◆ Try it
Copy verbatim the block of lines in the entries below whose first line contains "Task: Switch to the For Businesses tab" and whose last line contains "Open the notifications bell". Leave out all other lines.

◆ Extracted entries
• • • • • • •

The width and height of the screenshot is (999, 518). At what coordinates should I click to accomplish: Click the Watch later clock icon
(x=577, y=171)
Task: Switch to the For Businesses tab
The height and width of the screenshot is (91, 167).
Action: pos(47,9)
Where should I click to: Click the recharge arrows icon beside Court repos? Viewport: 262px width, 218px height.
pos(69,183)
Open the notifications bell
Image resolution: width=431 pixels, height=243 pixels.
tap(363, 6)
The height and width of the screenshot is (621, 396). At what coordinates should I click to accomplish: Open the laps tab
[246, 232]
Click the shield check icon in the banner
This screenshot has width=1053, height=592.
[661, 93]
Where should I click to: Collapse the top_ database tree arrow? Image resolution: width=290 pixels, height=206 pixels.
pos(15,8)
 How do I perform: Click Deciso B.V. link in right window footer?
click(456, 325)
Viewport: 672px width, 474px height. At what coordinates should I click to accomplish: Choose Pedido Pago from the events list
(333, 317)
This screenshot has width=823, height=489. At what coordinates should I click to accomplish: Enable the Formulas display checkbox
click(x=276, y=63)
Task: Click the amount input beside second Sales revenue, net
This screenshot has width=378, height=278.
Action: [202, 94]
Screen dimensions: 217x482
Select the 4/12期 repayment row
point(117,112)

• • • • • • •

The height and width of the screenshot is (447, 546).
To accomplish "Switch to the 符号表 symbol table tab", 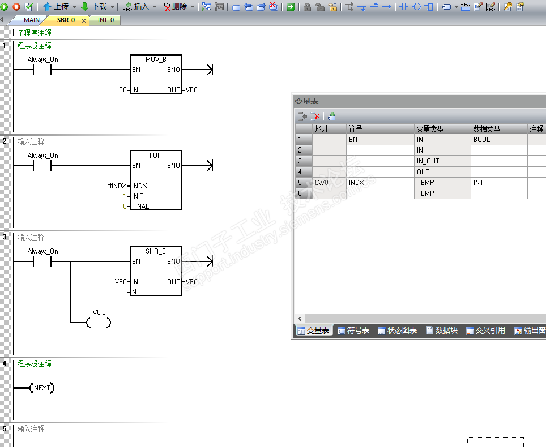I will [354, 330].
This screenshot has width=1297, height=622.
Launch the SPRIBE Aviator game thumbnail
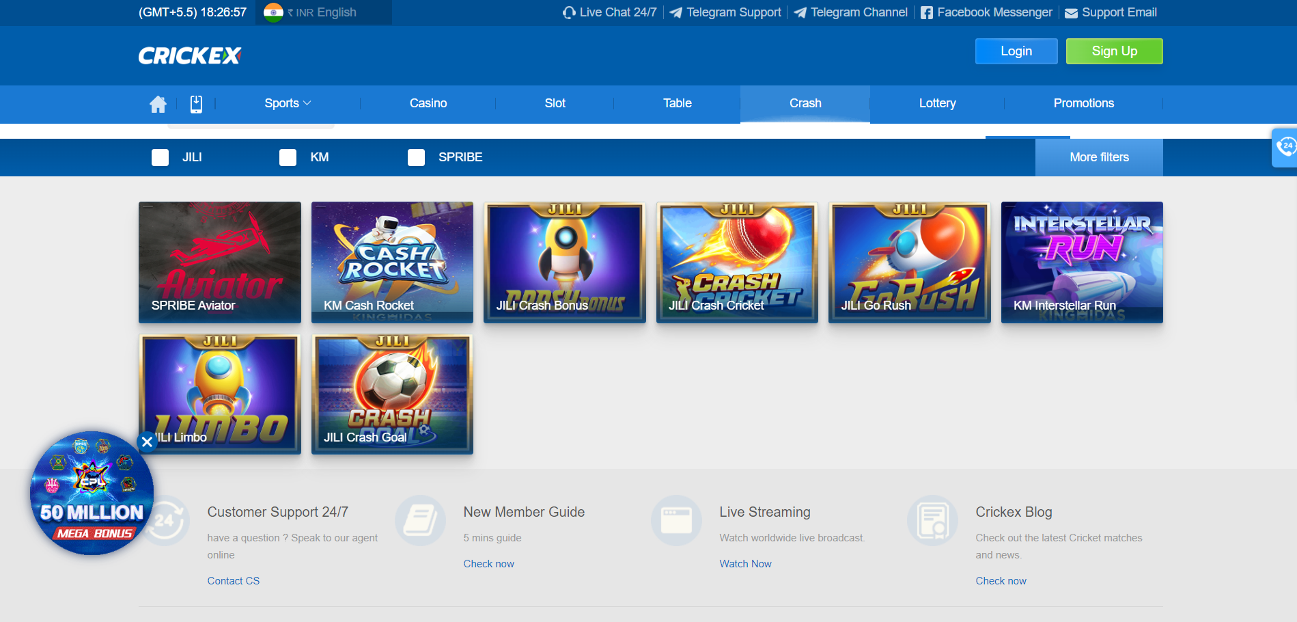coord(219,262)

• • • • • • •

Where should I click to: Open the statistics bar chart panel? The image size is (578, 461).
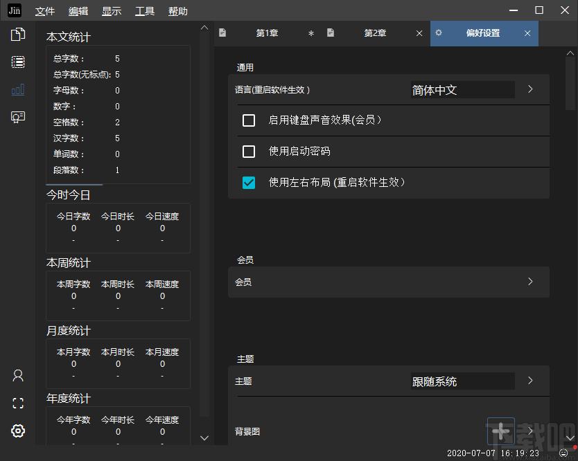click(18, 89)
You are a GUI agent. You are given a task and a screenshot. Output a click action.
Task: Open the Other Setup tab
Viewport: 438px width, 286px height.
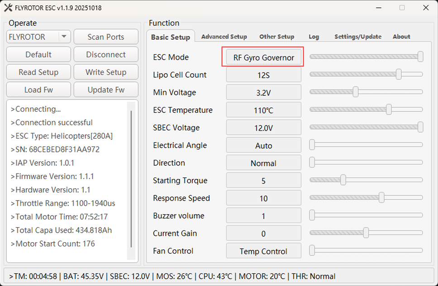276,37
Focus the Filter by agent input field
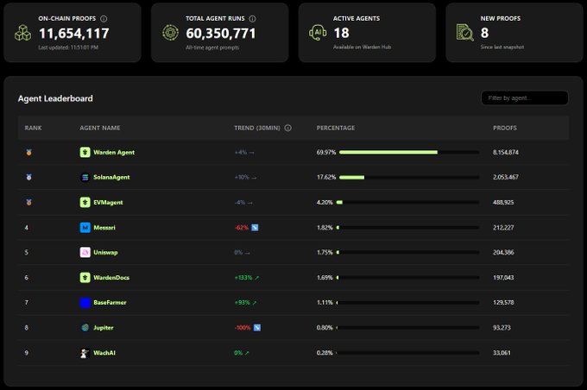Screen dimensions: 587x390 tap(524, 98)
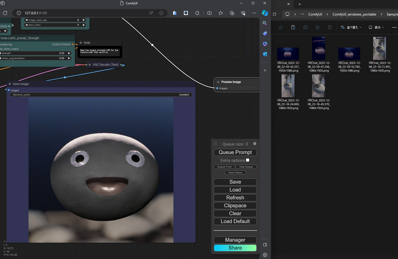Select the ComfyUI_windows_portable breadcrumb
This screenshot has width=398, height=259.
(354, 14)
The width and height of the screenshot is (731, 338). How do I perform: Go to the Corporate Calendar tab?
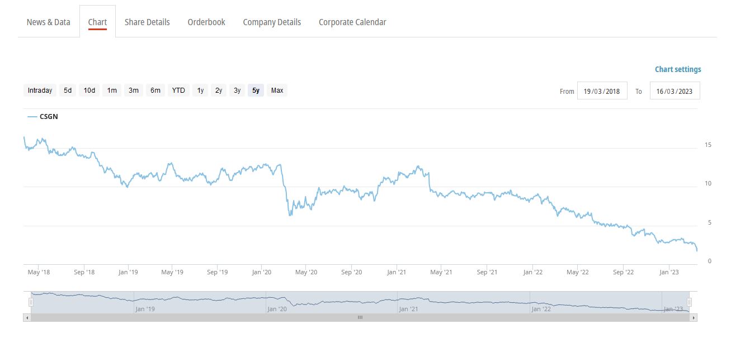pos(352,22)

• • • • • • •

◆ Task output
Task: Switch to the For Businesses tab
The height and width of the screenshot is (91, 167).
Action: pos(47,9)
Where should I click to: Click the recharge arrows icon beside Court repos? Viewport: 262px width, 218px height.
pos(69,183)
Open the notifications bell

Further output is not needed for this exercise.